DOCUMENT TEXT

- Opening Delimiter -

Geiger Bernhard, Koch Tobias
2019
In 1959, Rényi proposed the information dimension and the d-dimensional entropy to measure the information content of general random variables. This paper proposes a generalization of information dimension to stochastic processes by defining the information dimension rate as the entropy rate of the uniformly quantized stochastic process divided by minus the logarithm of the quantizer step size 1/m in the limit as m → ∞. It is demonstrated that the information dimension rate coincides with the rate-distortion dimension, defined as twice the rate-distortion function R(D) of the stochastic process divided by - log(D) in the limit as D ↓ 0. It is further shown that among all multivariate stationary processes with a given (matrixvalued) spectral distribution function (SDF), the Gaussian process has the largest information dimension rate and the information dimension rate of multivariate stationary Gaussian processes is given by the average rank of the derivative of the SDF. The presented results reveal that the fundamental limits of almost zero-distortion recovery via compressible signal pursuit and almost lossless analog compression are different in general.

- Closing Delimiter -

ACTIVITY
Translate this sentence from the abstract into French: "In 1959, Rényi proposed the information dimension and the d-dimensional entropy to measure the information content of general random variables."

Saved entries:
- Opening Delimiter -

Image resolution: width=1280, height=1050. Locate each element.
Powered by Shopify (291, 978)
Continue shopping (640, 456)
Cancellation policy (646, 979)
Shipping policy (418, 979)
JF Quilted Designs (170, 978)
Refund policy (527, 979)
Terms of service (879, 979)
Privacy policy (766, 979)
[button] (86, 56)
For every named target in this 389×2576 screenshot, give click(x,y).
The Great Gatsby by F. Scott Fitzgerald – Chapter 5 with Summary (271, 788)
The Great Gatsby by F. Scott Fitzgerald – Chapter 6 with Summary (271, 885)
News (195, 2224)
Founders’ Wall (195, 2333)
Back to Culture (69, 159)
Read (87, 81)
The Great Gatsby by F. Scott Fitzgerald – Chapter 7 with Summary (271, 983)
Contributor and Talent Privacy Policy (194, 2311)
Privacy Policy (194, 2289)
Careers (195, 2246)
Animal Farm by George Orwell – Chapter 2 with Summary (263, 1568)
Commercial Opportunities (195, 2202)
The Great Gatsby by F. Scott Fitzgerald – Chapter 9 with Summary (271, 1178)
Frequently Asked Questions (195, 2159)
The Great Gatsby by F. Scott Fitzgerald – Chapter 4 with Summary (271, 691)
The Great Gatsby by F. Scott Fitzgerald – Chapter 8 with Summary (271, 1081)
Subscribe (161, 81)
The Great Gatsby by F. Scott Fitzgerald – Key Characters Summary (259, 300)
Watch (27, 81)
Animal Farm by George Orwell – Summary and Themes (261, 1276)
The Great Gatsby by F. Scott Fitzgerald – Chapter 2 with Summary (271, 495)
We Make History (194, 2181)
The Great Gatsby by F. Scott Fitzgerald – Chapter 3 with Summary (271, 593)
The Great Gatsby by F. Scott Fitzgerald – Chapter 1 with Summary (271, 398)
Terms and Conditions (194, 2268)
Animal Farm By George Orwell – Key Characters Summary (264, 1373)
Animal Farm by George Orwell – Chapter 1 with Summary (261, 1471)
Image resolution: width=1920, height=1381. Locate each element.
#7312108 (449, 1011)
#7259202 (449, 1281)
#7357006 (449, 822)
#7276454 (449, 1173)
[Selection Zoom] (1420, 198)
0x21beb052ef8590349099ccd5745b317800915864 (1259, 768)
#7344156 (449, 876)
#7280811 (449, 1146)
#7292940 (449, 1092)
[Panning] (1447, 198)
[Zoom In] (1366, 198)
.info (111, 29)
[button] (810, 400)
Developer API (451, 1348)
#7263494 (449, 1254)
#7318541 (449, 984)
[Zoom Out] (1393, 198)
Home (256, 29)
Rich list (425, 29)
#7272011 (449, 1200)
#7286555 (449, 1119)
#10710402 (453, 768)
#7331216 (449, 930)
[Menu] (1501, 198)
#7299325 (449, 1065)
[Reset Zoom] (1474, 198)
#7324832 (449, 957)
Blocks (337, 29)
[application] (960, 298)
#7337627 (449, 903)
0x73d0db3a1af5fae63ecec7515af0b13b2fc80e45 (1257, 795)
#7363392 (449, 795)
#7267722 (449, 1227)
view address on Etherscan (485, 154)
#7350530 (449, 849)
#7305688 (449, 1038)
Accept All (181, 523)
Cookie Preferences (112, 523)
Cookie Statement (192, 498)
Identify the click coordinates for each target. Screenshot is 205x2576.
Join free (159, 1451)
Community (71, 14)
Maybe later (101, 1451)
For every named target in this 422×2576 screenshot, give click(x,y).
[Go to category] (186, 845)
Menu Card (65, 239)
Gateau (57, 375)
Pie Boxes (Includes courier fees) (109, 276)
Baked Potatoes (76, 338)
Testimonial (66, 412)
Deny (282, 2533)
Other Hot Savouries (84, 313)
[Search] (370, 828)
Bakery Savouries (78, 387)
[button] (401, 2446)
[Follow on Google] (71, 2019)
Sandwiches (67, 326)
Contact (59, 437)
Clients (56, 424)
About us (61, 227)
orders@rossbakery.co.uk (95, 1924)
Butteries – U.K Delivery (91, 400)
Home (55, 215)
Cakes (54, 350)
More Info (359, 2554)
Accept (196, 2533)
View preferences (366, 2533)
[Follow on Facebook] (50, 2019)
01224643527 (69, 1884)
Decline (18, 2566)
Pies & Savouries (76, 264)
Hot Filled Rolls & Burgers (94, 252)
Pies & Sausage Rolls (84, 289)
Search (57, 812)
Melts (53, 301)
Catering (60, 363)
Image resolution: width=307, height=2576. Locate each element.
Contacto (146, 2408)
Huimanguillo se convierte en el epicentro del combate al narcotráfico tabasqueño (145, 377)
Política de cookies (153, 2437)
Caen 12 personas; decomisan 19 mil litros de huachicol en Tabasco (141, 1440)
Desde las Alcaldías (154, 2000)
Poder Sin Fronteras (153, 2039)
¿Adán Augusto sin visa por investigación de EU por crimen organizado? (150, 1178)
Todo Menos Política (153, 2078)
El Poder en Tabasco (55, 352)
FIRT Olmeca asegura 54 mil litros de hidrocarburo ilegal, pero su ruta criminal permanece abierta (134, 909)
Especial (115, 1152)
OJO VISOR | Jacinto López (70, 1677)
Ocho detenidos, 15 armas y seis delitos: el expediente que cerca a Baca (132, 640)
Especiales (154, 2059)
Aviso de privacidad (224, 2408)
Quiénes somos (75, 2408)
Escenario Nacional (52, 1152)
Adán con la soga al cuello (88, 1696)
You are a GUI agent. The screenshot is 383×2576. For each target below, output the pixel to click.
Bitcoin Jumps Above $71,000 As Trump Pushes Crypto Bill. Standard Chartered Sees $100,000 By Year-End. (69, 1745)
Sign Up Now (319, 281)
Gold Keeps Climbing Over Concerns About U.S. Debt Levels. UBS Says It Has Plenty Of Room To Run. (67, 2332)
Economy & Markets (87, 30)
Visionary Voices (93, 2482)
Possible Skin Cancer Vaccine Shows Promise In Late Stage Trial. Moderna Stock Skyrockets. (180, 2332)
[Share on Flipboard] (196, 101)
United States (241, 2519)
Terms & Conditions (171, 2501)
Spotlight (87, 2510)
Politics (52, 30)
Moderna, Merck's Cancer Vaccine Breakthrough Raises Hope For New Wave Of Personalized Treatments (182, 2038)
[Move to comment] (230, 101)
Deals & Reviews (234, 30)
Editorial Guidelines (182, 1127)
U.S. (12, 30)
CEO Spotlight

- Closing Delimiter -

TASK RESPONSE
En 1959, Rényi a proposé la dimension d'information et l'entropie d-dimensionnelle pour mesurer le contenu informationnel de variables aléatoires générales.